While Galactic — the funk-jazz-rock fusion band out of New Orleans for the past decade — usually swings through town just once a year, drummer Stanton Moore seems to be here every three months or so, playing with musically diverse acts each time.

In the past year, he's performed dates at the Catalyst with Galactic and then with metal band Corrosion of Conformity; he's also been at the Kuumbwa with Freaquinox, now called MG5, a funky supergroup featuring some of the biggest names in the funk/jazz scene today.

And he just released a new solo album with two of his MG5 comrades, organist Robert Walter of Greyboy Allstar and 20th Congress fame and Will Bernard on guitar. The Stanton Moore Trio's album "III" hit stores Sept. 26. The trio opens for Galactic tonight at the Catalyst, although with Brian Coogan on organ.

"One project doesn't fulfill all my musical wants," said Moore, a New Orleans native who grew up absorbing the myriad musical influences surrounding him. "Playing with different people, one group offsets the other. I learn things from the other projects I do, and it makes me a better player."

It's rare to find a drummer that commands the attention on stage that Moore does. His supremely groove-heavy style also incorporates the strength and power of a rock drummer; indeed, he's like Led Zeppelin skinman John Bonham in that regard. Moore gets so into certain Galactic songs on stage that he often stands up behind his drums while pounding on his cymbals and toms to underscore a particular high point of a song.

Yet he can also play at volumes just above a whisper. His sense of dynamics serves him well, and his Galactic bandmates are always keyed in to what he's doing, whether they're playing straight New Orleans funk, driving rock or soft melodic jazz.

"We thoroughly absorb different styles of music until it feels natural," said Moore when asked how Galactic manages to pull together different genres of music without sounding disjointed. "A lot of what I'm doing is trying to maximize simple rhythms. I break things down to the basics, which can be turned into music by the inflections you put on it. Things don't have to be complicated to be musical."

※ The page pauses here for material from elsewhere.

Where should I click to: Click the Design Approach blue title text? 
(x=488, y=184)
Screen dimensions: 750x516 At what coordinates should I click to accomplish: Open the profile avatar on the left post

Galactic has been an instrumental band since their longtime singer Theryl "Houseman" DeClouet left the band in 2004 — although he didn't sing on every song. They released their last album in 2003, so the group has had some time to return to their instrumental roots and also to think about what to do with their next studio project, which is currently in the works.

"The new record is coming along great," Moore said. "It's gonna have a bunch of MCs on it, people like Lyrics Born, Lateef the Truthspeaker and Ladybug from Digable Planets. It's us playing like we play with them laying down rhymes. The producer for the album is this guy Count, who's worked on a lot of the Quannum projects."

Quannum Records is the home of San Francisco Bay Area hip-hop acts like Blackalicious, Lyrics Born, DJ Shadow and Lateef.

The new Galactic record is pretty heavy on production so far, Moore said, so he took some time to record his trio's album in the completely opposite way. He booked a few days at Preservation Hall, a musically hallowed concert hall in New Orleans where Moore and Galactic have played many an all-night Jazz Fest gig. He went in with guitarist Bernard, Hammond B-3 man Walter and a superior horn section with Skerik on sax and Mark Mullins on trombone. In the big empty hall, the vibe was perfect.

"I always loved the sound in there," Moore said about Preservation Hall. "I wanted to make something organic, with no overdubs and simple production. What you hear is three or five guys in the same room with no headphones. The focus is on the playing."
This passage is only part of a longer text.